-- START Data --

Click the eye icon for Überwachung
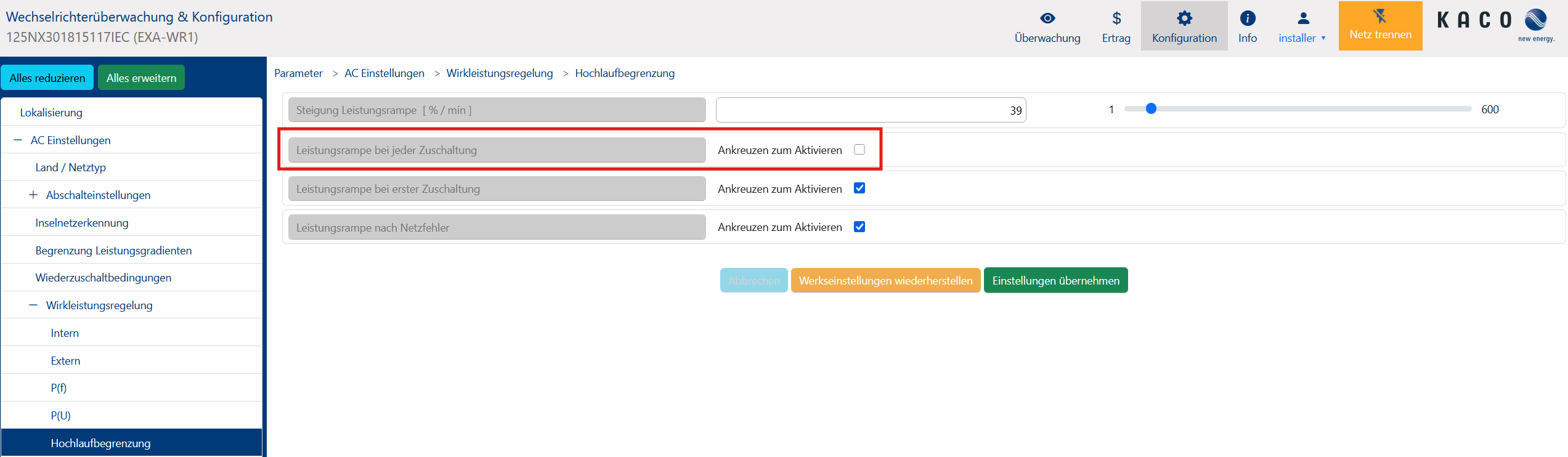 coord(1047,18)
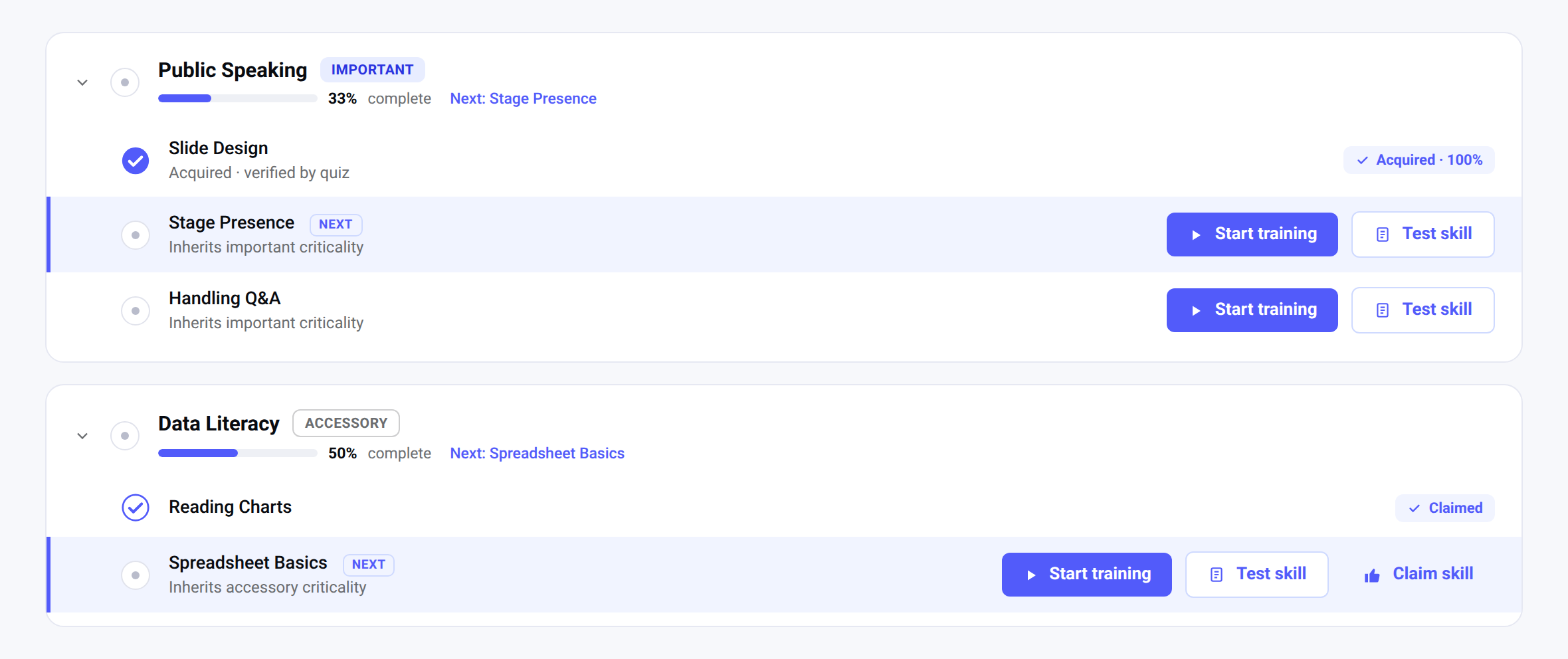Toggle the outlined check circle for Reading Charts

click(x=136, y=508)

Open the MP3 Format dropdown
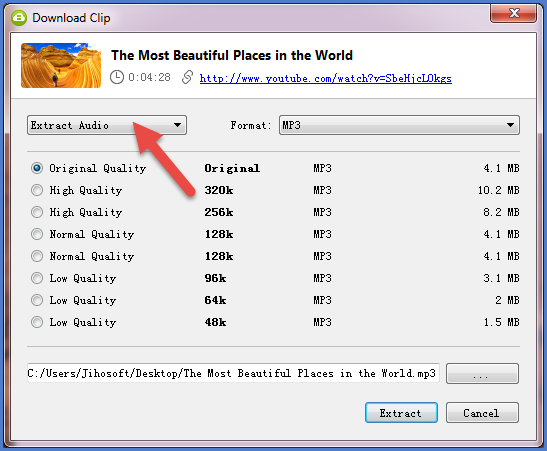(x=399, y=125)
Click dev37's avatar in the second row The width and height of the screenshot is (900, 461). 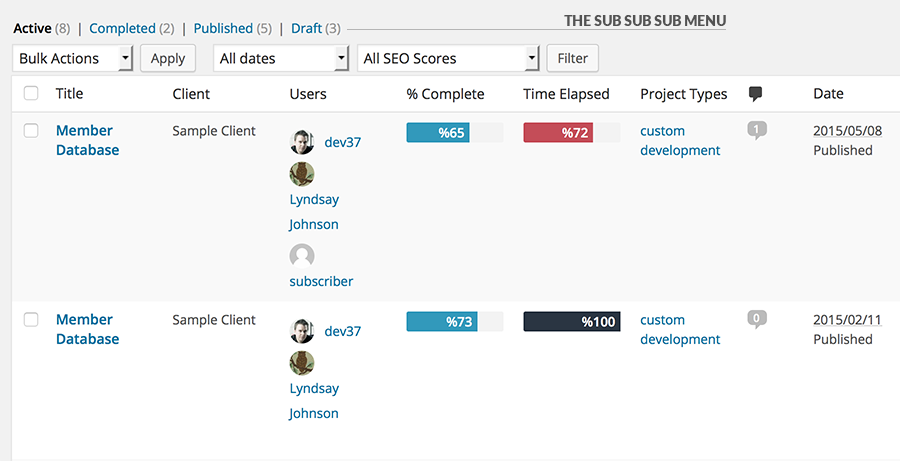(302, 331)
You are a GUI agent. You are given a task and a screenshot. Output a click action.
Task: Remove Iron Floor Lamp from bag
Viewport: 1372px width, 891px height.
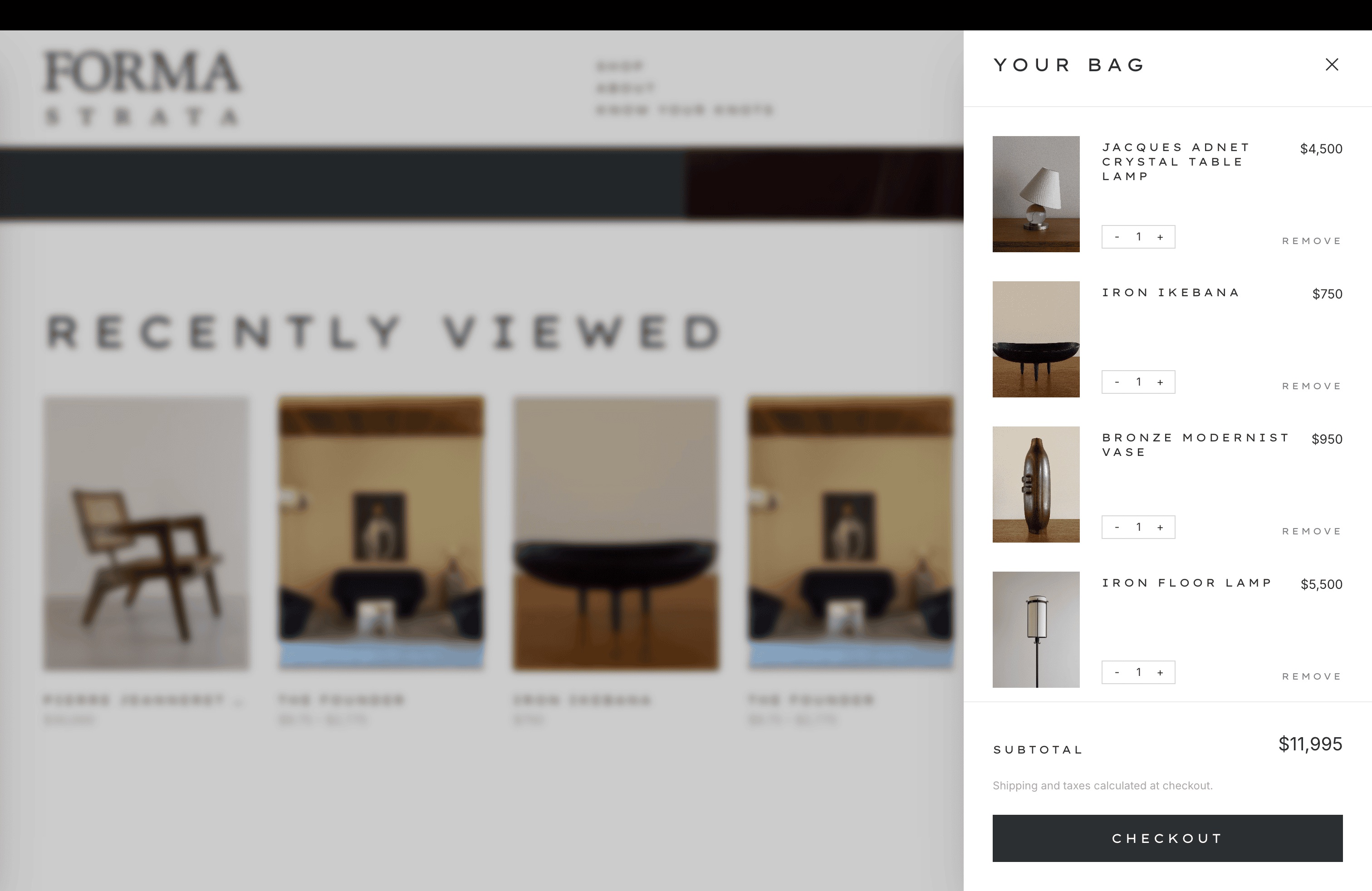pyautogui.click(x=1312, y=676)
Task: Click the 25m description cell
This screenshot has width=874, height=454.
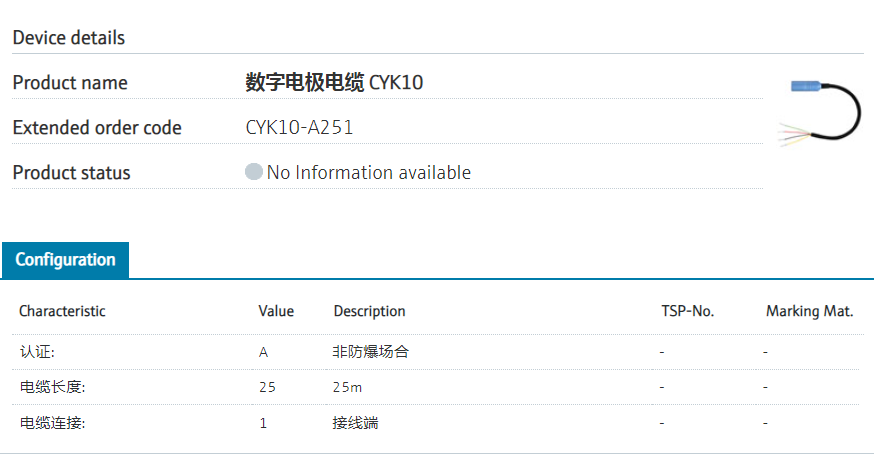Action: click(x=348, y=387)
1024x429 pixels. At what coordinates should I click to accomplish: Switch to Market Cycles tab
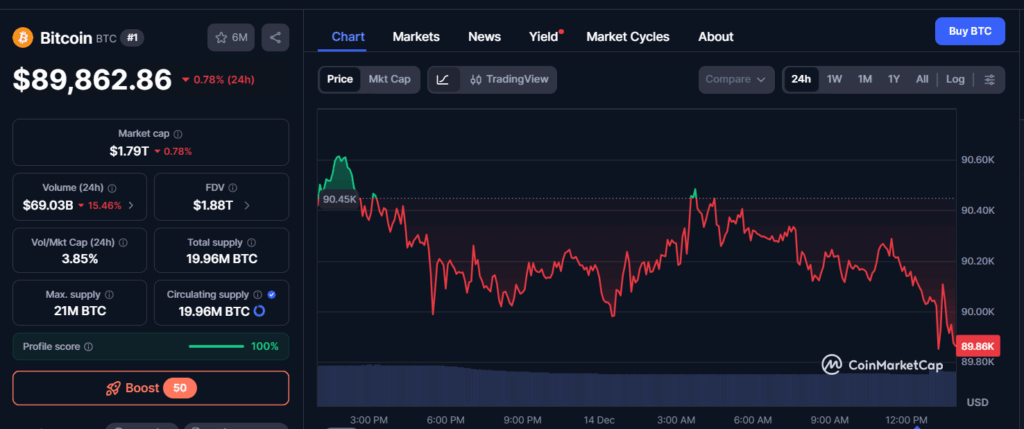click(628, 36)
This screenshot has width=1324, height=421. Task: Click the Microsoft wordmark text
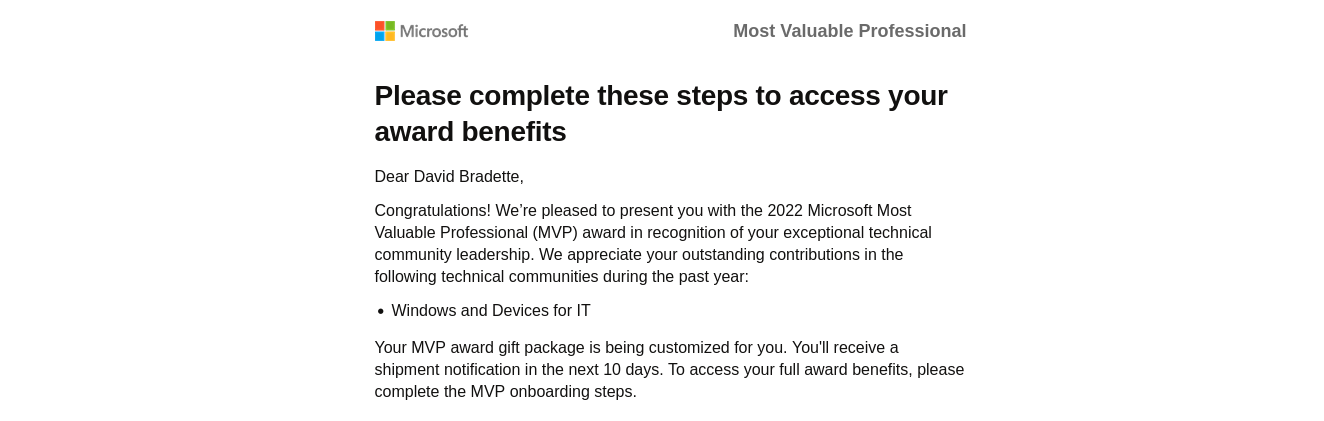(434, 31)
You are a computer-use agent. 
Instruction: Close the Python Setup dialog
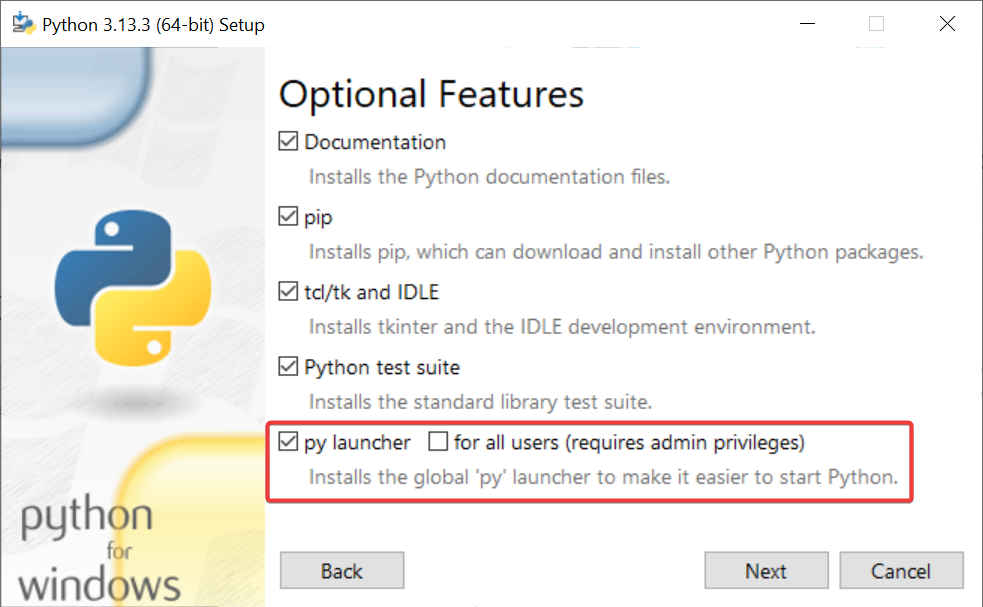click(x=947, y=24)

-- END Data --

→ Job:
Starting at the line that contains "Task: Click the 25m description cell" and ending at the last line of the listing, rewrite the lines as a Markdown table with the columns Row and Listing line, skipping blank lines. Leave the pictures out of your table.

→ Solved problem:
| Row | Listing line |
|---|---|
| 1 | Task: Click the 25m description cell |
| 2 | This screenshot has width=874, height=454. |
| 3 | Action: click(x=348, y=387) |
| 4 | 1024x429 pixels. At what coordinates should I click to accomplish: Switch to Market Cycles tab |
| 5 | click(628, 36) |
| 6 | This screenshot has width=1324, height=421. Task: Click the Microsoft wordmark text |
| 7 | (434, 31) |
| 8 | You are a computer-use agent.  |
| 9 | Instruction: Close the Python Setup dialog |
| 10 | click(x=947, y=24) |